== PROBLEM STATEMENT ==
Give the lines below again exactly, starting with the line that holds "Share (100, 143)" and going on through the line that holds "[Follow on Pinterest] (231, 2495)".

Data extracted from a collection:
== Segment start ==

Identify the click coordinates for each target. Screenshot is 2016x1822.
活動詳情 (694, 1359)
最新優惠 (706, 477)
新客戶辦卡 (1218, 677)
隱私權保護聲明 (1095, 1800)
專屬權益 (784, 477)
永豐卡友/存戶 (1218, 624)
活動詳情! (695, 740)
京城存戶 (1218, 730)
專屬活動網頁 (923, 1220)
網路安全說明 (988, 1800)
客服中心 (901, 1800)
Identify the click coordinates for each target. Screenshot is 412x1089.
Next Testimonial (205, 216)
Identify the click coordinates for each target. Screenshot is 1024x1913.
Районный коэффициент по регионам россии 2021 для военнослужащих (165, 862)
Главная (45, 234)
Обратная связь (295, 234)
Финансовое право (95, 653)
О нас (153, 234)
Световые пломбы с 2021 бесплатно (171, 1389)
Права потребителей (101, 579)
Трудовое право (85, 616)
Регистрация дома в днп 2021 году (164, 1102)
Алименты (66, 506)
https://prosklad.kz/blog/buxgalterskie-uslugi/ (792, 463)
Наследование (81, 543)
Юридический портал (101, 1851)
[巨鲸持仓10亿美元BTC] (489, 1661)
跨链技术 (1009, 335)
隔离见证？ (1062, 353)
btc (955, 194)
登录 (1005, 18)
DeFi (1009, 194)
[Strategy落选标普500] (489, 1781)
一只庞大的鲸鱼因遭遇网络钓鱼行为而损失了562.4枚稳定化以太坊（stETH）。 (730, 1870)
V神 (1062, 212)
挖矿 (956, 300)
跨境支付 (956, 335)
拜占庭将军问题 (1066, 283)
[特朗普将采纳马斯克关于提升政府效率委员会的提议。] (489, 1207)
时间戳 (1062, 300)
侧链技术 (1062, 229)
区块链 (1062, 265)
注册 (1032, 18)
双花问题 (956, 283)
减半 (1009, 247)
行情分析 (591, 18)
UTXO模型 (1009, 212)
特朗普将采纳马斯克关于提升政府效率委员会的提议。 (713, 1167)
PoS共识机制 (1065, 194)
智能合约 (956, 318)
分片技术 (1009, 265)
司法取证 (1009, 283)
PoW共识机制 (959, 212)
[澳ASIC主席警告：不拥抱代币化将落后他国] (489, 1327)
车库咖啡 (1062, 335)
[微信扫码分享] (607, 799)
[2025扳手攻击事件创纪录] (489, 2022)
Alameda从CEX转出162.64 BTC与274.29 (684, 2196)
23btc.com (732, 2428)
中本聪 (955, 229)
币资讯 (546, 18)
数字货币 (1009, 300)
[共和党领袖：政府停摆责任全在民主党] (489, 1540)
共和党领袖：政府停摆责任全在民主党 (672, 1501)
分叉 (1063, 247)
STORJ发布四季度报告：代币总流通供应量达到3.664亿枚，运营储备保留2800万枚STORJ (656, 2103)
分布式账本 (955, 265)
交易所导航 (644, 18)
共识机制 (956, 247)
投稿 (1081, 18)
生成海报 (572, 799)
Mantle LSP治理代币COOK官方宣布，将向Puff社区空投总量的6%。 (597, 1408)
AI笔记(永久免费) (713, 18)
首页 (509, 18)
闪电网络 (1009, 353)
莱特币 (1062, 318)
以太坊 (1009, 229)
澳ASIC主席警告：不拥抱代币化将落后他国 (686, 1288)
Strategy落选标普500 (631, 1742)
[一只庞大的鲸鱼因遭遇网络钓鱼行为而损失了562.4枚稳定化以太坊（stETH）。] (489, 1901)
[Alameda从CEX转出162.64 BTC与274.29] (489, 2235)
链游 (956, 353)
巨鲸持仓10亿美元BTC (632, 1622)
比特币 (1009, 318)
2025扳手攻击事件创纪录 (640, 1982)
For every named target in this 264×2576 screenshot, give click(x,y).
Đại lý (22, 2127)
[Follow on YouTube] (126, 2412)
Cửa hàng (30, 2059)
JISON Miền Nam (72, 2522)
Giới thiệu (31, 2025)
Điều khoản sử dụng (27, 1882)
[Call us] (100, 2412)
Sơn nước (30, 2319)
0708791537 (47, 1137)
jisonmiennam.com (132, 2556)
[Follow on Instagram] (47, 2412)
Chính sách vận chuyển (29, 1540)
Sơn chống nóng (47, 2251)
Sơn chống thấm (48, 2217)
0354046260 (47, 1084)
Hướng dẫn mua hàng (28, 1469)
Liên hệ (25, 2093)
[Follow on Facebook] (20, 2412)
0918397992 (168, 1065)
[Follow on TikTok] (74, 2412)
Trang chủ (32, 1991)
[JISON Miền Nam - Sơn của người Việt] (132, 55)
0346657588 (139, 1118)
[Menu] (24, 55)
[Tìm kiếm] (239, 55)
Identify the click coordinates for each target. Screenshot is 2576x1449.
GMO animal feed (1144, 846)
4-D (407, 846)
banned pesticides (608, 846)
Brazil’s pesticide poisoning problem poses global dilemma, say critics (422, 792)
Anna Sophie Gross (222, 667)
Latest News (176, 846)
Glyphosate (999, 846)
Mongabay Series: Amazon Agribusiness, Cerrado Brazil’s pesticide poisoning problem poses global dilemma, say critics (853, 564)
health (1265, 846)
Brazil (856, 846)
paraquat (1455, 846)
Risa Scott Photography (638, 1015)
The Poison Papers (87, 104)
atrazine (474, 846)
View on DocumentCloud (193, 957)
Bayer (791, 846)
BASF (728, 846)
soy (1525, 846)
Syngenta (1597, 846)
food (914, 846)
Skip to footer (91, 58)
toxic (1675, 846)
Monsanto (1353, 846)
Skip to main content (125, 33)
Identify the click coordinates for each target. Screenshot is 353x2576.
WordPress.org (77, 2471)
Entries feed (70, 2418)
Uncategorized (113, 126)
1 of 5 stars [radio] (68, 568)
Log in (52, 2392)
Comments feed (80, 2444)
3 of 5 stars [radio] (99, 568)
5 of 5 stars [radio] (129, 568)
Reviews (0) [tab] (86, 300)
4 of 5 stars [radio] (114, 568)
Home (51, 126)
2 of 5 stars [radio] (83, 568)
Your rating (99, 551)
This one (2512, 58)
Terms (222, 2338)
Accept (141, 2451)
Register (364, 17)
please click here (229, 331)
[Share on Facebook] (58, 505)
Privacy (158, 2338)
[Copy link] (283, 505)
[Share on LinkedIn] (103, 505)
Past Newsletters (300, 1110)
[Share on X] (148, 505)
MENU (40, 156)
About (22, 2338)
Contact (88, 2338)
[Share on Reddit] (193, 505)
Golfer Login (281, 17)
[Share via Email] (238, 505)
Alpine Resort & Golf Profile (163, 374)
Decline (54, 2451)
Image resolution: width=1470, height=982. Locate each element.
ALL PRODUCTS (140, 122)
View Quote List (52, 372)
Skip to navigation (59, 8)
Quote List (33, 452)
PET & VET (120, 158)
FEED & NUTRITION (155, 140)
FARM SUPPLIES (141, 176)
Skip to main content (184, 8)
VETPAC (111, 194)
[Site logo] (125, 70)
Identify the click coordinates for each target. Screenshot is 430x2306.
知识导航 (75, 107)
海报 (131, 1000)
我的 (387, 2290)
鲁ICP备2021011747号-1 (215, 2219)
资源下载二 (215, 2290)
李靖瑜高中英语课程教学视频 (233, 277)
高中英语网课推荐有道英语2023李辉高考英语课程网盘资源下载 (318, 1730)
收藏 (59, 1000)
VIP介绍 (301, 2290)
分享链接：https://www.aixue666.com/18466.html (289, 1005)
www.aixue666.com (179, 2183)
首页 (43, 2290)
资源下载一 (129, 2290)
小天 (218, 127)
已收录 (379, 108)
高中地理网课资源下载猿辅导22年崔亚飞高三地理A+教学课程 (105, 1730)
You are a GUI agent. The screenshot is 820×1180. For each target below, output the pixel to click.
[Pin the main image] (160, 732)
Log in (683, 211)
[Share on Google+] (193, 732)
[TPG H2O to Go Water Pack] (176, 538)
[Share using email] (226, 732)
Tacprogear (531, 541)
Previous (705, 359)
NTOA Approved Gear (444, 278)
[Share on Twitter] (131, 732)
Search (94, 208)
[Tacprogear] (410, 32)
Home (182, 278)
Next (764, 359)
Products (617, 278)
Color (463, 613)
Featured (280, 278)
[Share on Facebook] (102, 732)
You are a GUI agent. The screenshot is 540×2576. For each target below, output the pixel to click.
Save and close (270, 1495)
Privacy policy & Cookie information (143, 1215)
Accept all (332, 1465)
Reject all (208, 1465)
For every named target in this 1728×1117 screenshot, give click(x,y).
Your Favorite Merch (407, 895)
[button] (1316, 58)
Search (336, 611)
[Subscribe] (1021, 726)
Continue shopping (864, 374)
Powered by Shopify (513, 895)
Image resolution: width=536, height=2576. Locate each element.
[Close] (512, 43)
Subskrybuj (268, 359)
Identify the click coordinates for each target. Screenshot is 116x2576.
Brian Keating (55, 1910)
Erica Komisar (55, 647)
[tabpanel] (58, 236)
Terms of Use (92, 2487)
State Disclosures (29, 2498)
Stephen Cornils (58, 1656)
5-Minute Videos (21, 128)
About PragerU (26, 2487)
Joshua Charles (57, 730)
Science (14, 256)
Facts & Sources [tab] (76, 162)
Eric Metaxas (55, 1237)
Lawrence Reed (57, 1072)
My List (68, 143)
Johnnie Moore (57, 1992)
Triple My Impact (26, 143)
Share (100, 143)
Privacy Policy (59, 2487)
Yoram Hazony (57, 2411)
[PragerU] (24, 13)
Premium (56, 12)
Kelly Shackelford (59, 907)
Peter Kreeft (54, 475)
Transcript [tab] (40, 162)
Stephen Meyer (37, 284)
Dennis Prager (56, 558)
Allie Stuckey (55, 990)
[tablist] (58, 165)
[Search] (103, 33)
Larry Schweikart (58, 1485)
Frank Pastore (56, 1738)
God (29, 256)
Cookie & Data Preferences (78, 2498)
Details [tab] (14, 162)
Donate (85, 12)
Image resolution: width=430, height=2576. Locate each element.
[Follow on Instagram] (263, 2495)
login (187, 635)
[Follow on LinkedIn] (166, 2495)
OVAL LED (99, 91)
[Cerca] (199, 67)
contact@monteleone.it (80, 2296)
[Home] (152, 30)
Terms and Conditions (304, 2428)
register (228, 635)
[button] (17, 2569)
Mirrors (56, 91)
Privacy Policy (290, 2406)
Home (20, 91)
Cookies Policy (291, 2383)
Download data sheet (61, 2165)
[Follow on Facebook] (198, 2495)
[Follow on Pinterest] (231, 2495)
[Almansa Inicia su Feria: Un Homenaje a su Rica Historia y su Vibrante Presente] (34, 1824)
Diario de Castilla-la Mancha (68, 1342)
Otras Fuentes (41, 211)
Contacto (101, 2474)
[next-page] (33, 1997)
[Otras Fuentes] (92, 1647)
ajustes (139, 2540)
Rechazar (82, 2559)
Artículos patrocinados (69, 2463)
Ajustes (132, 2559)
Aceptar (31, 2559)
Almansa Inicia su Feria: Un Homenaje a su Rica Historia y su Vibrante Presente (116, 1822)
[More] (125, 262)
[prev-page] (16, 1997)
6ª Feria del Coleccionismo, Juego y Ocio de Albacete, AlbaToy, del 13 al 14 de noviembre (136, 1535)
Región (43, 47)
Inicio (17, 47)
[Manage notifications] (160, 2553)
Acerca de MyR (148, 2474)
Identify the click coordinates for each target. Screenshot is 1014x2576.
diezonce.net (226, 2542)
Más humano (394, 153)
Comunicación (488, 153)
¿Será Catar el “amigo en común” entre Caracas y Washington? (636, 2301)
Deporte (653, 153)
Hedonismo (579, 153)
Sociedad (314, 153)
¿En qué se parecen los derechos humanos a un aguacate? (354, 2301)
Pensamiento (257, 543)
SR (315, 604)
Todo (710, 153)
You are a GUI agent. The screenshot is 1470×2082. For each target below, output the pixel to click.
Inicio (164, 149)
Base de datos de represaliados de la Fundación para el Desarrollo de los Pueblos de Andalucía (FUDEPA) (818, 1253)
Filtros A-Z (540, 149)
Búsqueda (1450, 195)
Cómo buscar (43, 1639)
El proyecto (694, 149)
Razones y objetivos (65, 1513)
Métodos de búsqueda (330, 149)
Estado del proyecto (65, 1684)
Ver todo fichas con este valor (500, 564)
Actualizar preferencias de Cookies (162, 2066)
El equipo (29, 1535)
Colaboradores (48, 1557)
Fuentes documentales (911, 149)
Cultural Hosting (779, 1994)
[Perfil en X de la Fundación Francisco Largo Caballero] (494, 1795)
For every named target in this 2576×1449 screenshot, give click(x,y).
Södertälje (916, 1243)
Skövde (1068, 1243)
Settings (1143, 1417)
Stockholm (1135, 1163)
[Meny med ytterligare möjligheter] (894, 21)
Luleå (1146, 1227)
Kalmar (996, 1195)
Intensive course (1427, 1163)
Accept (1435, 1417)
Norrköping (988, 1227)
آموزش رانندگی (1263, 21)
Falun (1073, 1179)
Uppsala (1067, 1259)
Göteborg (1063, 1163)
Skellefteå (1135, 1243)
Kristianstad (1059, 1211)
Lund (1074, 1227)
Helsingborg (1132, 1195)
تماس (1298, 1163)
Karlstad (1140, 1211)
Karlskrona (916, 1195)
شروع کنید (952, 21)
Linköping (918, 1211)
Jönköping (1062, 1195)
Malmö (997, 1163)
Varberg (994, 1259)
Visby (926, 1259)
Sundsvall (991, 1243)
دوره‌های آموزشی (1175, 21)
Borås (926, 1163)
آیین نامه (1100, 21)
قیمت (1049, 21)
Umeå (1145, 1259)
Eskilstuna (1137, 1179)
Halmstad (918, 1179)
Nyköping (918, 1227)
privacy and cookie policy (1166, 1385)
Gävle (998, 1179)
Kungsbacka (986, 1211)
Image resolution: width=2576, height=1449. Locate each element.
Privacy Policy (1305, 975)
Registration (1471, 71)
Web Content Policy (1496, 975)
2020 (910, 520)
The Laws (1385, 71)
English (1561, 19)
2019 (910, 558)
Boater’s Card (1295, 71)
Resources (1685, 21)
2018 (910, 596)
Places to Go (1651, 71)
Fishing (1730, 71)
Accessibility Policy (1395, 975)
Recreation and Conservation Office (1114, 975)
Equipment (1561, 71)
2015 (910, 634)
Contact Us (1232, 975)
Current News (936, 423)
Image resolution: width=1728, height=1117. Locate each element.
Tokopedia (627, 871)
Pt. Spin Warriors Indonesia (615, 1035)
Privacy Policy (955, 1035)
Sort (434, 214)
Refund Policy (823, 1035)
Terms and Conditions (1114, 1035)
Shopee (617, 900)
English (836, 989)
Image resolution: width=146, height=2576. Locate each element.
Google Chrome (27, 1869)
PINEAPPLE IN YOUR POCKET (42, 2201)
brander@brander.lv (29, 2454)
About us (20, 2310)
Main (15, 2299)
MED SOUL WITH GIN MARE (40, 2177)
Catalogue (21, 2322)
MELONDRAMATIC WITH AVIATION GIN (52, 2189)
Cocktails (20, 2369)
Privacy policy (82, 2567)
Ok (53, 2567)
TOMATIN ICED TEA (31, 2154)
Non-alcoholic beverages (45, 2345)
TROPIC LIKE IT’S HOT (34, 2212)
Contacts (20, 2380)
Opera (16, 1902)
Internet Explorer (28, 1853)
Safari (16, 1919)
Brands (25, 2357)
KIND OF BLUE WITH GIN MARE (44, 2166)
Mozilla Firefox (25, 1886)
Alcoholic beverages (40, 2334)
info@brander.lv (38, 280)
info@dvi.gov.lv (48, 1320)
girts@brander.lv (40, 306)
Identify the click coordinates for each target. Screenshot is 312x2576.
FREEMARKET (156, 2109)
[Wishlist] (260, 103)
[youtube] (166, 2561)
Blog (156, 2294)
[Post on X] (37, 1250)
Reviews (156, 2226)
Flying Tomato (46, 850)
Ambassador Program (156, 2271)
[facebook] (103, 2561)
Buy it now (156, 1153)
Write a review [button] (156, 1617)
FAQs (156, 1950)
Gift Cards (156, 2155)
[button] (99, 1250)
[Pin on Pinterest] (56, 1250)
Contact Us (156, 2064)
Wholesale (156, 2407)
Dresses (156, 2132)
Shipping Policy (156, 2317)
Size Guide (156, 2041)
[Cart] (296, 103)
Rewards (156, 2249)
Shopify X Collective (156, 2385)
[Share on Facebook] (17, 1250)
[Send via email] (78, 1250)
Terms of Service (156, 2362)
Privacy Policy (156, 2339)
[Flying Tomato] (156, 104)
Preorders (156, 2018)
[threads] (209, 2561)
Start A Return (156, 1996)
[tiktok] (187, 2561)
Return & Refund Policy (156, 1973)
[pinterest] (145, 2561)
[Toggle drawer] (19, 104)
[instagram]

== Segment end ==

== RESULT BELOW ==
Share (100, 143)
Privacy Policy (59, 2487)
Yoram Hazony (57, 2411)
[PragerU] (24, 13)
Premium (56, 12)
Kelly Shackelford (59, 907)
Peter Kreeft (54, 475)
Transcript [tab] (40, 162)
Stephen Meyer (37, 284)
Dennis Prager (56, 558)
Allie Stuckey (55, 990)
[tablist] (58, 165)
[Search] (103, 33)
Larry Schweikart (58, 1485)
Frank Pastore (56, 1738)
God (29, 256)
Cookie & Data Preferences (78, 2498)
Details [tab] (14, 162)
Donate (85, 12)
Image resolution: width=430, height=2576. Locate each element.
[Follow on Instagram] (263, 2495)
login (187, 635)
[Follow on LinkedIn] (166, 2495)
OVAL LED (99, 91)
[Cerca] (199, 67)
contact@monteleone.it (80, 2296)
[Home] (152, 30)
Terms and Conditions (304, 2428)
register (228, 635)
[button] (17, 2569)
Mirrors (56, 91)
Privacy Policy (290, 2406)
Home (20, 91)
Cookies Policy (291, 2383)
Download data sheet (61, 2165)
[Follow on Facebook] (198, 2495)
[Follow on Pinterest] (231, 2495)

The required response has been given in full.